Below are records; reproduce exactly the lines from the one that has "FAQs (23, 2258)" through the one that has "GÃ¤stebuch (1018, 78)", ends included, and nothing more.

** Material for this exercise follows **

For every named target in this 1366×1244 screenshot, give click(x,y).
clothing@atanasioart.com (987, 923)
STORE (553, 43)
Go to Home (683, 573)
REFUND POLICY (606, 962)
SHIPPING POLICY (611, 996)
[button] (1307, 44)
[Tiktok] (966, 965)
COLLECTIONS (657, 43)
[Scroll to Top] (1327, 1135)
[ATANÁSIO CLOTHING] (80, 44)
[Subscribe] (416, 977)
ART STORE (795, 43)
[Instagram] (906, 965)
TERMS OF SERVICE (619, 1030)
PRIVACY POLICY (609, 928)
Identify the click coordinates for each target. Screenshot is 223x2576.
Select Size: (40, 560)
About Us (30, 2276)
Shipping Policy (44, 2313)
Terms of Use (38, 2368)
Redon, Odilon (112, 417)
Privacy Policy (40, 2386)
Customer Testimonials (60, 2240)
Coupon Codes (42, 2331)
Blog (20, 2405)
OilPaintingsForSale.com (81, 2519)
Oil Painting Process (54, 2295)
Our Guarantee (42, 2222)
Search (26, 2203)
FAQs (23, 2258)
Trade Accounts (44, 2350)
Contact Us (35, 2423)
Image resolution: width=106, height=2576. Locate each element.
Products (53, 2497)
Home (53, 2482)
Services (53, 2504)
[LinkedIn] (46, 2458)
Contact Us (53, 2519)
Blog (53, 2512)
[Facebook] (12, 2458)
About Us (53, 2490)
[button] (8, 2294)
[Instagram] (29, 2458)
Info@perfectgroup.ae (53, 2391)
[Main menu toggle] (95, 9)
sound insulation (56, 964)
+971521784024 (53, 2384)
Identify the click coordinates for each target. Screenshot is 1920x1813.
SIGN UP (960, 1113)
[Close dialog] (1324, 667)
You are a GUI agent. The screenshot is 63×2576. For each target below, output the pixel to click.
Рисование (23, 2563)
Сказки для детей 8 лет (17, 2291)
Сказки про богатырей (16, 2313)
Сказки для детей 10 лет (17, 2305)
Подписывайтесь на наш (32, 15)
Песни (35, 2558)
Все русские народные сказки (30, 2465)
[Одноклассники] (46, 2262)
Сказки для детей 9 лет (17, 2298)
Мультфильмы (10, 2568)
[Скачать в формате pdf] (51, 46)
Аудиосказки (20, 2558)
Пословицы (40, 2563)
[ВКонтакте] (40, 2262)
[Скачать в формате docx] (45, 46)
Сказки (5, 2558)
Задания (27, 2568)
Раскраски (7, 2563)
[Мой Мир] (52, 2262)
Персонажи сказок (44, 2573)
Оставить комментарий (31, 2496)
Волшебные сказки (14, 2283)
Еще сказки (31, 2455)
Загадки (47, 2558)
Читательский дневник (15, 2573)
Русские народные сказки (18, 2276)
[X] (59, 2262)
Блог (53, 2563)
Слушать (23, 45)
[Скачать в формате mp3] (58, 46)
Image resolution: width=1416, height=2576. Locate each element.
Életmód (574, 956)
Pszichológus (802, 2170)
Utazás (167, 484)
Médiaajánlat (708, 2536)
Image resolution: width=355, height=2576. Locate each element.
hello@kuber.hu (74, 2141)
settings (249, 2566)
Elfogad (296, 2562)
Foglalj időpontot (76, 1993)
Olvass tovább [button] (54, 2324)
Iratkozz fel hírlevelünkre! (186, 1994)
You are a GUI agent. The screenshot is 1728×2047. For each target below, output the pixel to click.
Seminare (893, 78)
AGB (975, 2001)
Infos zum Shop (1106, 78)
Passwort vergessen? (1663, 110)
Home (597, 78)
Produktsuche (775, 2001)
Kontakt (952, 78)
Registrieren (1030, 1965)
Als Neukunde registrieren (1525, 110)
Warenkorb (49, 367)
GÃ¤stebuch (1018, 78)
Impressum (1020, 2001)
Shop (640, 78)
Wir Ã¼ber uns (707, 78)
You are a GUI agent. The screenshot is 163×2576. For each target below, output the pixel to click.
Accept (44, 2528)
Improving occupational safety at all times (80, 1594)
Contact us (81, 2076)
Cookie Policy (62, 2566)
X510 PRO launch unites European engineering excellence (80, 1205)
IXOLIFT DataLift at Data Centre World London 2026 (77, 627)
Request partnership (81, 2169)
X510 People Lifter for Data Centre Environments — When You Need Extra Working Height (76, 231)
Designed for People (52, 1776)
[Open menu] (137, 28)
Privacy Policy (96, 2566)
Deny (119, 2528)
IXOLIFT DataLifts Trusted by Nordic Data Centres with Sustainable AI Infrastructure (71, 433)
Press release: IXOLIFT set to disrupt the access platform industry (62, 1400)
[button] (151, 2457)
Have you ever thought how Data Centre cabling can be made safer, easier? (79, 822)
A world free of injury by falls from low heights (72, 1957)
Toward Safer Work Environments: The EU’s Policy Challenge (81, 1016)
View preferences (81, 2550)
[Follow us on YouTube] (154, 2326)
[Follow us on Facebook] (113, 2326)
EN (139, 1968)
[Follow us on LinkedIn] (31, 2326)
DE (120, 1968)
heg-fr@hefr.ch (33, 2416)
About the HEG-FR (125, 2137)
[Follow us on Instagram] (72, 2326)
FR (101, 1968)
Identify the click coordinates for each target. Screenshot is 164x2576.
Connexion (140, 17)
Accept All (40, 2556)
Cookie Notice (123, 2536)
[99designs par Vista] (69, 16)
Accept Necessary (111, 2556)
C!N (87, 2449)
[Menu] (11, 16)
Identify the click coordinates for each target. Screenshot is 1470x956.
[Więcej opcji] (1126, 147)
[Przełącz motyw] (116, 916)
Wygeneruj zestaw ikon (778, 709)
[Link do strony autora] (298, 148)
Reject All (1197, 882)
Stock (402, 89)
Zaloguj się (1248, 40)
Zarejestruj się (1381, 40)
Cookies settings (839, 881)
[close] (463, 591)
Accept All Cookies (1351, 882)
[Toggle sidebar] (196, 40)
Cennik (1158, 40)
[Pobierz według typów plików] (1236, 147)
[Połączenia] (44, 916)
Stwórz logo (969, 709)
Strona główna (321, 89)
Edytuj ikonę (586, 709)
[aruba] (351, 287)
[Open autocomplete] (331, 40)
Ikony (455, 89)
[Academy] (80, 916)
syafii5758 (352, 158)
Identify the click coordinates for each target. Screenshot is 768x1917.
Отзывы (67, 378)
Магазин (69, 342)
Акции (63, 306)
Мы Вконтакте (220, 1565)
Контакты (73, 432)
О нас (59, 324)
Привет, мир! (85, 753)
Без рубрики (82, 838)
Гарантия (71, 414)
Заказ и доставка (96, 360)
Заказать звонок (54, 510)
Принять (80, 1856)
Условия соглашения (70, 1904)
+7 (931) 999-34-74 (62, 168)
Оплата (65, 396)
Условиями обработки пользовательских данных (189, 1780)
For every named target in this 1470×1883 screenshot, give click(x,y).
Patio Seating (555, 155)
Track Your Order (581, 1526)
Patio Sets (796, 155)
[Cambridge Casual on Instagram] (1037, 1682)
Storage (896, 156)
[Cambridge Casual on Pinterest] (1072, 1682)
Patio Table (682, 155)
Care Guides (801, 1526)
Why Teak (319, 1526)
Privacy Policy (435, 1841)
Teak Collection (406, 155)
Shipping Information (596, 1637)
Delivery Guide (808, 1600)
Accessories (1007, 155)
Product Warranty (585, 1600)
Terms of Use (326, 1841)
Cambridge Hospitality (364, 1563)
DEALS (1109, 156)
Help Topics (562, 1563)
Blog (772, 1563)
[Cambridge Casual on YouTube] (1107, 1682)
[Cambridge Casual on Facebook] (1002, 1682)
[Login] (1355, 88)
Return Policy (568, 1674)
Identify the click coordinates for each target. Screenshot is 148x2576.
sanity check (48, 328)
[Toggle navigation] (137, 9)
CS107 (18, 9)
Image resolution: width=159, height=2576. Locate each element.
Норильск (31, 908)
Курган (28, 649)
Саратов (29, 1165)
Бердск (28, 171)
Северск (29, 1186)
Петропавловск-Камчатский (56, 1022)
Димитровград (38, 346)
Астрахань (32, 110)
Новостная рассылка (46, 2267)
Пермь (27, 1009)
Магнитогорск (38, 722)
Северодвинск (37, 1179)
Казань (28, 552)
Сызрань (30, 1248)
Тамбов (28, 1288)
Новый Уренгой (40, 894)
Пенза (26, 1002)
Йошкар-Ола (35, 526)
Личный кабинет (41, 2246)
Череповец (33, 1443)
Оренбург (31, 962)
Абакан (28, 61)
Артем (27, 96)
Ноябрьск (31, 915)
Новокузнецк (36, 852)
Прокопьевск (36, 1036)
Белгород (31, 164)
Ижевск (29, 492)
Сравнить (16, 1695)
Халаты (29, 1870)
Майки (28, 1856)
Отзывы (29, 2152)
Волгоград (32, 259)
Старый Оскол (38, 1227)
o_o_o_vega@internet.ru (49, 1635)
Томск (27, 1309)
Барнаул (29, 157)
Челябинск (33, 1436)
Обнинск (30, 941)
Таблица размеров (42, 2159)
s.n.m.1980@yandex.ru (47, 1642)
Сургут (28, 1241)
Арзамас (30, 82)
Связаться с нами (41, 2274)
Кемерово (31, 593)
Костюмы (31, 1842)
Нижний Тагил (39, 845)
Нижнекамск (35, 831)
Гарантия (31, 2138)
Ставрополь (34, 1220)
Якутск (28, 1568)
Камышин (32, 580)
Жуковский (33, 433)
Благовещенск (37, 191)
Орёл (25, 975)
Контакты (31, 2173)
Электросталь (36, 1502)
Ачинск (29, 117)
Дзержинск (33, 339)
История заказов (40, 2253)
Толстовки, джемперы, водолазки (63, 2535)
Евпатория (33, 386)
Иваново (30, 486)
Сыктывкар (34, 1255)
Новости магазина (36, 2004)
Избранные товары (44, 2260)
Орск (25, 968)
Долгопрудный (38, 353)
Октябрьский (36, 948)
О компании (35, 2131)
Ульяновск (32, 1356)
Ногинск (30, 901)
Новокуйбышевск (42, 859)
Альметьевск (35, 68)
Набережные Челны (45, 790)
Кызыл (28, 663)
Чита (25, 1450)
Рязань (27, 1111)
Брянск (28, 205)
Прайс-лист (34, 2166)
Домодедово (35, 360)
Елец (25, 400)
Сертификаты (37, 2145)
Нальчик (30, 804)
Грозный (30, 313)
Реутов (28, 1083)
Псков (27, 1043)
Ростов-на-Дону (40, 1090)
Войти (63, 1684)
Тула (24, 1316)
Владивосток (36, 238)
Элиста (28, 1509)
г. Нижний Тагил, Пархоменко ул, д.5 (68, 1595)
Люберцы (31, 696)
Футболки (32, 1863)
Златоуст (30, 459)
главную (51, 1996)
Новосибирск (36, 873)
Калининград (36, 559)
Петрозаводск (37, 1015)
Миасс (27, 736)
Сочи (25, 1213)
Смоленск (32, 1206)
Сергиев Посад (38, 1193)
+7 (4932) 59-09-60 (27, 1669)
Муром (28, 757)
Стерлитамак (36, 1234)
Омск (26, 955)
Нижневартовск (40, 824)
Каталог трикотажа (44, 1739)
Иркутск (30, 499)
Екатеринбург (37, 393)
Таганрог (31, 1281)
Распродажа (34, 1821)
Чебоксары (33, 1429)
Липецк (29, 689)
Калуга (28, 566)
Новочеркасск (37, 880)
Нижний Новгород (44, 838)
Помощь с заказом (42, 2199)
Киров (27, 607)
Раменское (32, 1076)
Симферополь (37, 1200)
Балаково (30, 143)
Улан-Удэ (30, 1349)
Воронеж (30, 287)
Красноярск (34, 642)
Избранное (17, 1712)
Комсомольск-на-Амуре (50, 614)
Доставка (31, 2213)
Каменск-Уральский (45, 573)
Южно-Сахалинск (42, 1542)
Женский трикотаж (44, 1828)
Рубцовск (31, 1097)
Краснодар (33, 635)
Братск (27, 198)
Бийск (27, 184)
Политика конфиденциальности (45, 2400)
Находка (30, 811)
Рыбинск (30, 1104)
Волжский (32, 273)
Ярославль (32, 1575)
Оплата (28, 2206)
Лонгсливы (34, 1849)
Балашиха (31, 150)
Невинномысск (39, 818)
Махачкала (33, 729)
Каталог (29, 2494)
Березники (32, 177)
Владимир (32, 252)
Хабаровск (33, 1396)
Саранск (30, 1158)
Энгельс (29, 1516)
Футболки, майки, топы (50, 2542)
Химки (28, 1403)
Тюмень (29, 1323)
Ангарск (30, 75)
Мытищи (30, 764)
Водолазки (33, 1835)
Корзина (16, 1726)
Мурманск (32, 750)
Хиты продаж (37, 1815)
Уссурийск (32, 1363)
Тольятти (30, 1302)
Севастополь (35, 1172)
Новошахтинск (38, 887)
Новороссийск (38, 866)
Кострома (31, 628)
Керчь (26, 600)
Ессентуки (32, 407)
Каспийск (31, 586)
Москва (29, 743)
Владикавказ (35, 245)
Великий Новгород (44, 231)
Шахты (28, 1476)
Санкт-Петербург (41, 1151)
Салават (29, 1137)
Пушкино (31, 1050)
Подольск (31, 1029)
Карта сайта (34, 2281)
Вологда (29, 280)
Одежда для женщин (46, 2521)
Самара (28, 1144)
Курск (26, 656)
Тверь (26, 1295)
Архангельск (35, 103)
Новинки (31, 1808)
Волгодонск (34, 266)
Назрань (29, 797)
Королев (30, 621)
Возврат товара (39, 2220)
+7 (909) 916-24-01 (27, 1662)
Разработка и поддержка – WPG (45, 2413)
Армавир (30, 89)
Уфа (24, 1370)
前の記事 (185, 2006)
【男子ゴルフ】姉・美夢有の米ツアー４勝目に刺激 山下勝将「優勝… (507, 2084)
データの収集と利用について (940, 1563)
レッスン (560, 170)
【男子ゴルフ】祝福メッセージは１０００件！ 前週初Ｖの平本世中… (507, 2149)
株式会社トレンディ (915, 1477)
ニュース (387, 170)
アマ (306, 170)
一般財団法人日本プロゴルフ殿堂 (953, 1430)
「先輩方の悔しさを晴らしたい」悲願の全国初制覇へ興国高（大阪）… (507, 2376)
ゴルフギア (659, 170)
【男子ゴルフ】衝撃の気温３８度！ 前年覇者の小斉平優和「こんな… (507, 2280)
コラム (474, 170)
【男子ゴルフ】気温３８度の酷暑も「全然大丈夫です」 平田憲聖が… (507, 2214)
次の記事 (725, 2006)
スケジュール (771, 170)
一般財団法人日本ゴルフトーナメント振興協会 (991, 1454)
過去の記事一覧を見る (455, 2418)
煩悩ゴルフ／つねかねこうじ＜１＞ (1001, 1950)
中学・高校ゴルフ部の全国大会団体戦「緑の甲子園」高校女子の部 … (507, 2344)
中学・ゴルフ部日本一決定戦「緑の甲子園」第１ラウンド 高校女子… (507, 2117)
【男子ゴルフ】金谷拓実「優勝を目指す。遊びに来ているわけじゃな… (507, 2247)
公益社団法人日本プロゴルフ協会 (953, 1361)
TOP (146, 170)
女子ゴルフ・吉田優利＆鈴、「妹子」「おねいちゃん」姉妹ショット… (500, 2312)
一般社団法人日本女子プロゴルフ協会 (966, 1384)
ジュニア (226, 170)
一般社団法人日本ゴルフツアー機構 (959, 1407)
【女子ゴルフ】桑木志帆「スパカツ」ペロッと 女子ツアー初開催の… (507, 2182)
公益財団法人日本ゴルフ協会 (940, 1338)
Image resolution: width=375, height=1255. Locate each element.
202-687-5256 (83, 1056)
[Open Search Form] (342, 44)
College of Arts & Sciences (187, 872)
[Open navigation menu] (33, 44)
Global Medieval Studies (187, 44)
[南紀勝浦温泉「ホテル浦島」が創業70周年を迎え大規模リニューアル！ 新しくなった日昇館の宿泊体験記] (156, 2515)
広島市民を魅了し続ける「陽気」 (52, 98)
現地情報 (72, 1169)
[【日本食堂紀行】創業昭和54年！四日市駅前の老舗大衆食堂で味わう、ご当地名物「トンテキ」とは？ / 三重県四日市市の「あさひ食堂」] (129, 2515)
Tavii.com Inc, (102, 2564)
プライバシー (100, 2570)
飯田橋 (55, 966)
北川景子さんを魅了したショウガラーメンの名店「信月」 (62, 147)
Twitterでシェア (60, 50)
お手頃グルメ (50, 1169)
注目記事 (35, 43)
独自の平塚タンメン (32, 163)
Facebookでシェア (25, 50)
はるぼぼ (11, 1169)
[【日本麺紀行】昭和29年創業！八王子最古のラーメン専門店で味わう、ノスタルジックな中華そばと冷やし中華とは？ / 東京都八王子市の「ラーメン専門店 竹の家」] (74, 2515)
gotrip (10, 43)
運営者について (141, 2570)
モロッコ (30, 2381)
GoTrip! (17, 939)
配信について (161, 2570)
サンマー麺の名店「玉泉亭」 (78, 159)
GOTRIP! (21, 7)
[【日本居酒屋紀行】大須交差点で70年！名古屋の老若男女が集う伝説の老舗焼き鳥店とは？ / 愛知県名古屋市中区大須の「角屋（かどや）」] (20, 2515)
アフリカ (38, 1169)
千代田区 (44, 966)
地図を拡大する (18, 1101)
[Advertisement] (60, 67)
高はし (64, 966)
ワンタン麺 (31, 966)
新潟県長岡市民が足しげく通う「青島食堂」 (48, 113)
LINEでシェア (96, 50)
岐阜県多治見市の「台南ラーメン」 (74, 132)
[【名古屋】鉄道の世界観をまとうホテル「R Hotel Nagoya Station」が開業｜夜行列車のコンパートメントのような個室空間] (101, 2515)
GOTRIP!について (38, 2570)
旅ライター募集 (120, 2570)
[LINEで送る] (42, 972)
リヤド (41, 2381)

** End of Material for this exercise **

- Your response
FAQs (23, 2258)
Trade Accounts (44, 2350)
Contact Us (35, 2423)
Image resolution: width=106, height=2576. Locate each element.
Products (53, 2497)
Home (53, 2482)
Services (53, 2504)
[LinkedIn] (46, 2458)
Contact Us (53, 2519)
Blog (53, 2512)
[Facebook] (12, 2458)
About Us (53, 2490)
[button] (8, 2294)
[Instagram] (29, 2458)
Info@perfectgroup.ae (53, 2391)
[Main menu toggle] (95, 9)
sound insulation (56, 964)
+971521784024 (53, 2384)
Identify the click coordinates for each target. Screenshot is 1920x1813.
SIGN UP (960, 1113)
[Close dialog] (1324, 667)
You are a GUI agent. The screenshot is 63×2576. For each target below, output the pixel to click.
Рисование (23, 2563)
Сказки для детей 8 лет (17, 2291)
Сказки про богатырей (16, 2313)
Сказки для детей 10 лет (17, 2305)
Подписывайтесь на наш (32, 15)
Песни (35, 2558)
Все русские народные сказки (30, 2465)
[Одноклассники] (46, 2262)
Сказки для детей 9 лет (17, 2298)
Мультфильмы (10, 2568)
[Скачать в формате pdf] (51, 46)
Аудиосказки (20, 2558)
Пословицы (40, 2563)
[ВКонтакте] (40, 2262)
[Скачать в формате docx] (45, 46)
Сказки (5, 2558)
Задания (27, 2568)
Раскраски (7, 2563)
[Мой Мир] (52, 2262)
Персонажи сказок (44, 2573)
Оставить комментарий (31, 2496)
Волшебные сказки (14, 2283)
Еще сказки (31, 2455)
Загадки (47, 2558)
Читательский дневник (15, 2573)
Русские народные сказки (18, 2276)
[X] (59, 2262)
Блог (53, 2563)
Слушать (23, 45)
[Скачать в формате mp3] (58, 46)
Image resolution: width=1416, height=2576. Locate each element.
Életmód (574, 956)
Pszichológus (802, 2170)
Utazás (167, 484)
Médiaajánlat (708, 2536)
Image resolution: width=355, height=2576. Locate each element.
hello@kuber.hu (74, 2141)
settings (249, 2566)
Elfogad (296, 2562)
Foglalj időpontot (76, 1993)
Olvass tovább [button] (54, 2324)
Iratkozz fel hírlevelünkre! (186, 1994)
You are a GUI agent. The screenshot is 1728×2047. For each target below, output the pixel to click.
Seminare (893, 78)
AGB (975, 2001)
Infos zum Shop (1106, 78)
Passwort vergessen? (1663, 110)
Home (597, 78)
Produktsuche (775, 2001)
Kontakt (952, 78)
Registrieren (1030, 1965)
Als Neukunde registrieren (1525, 110)
Warenkorb (49, 367)
GÃ¤stebuch (1018, 78)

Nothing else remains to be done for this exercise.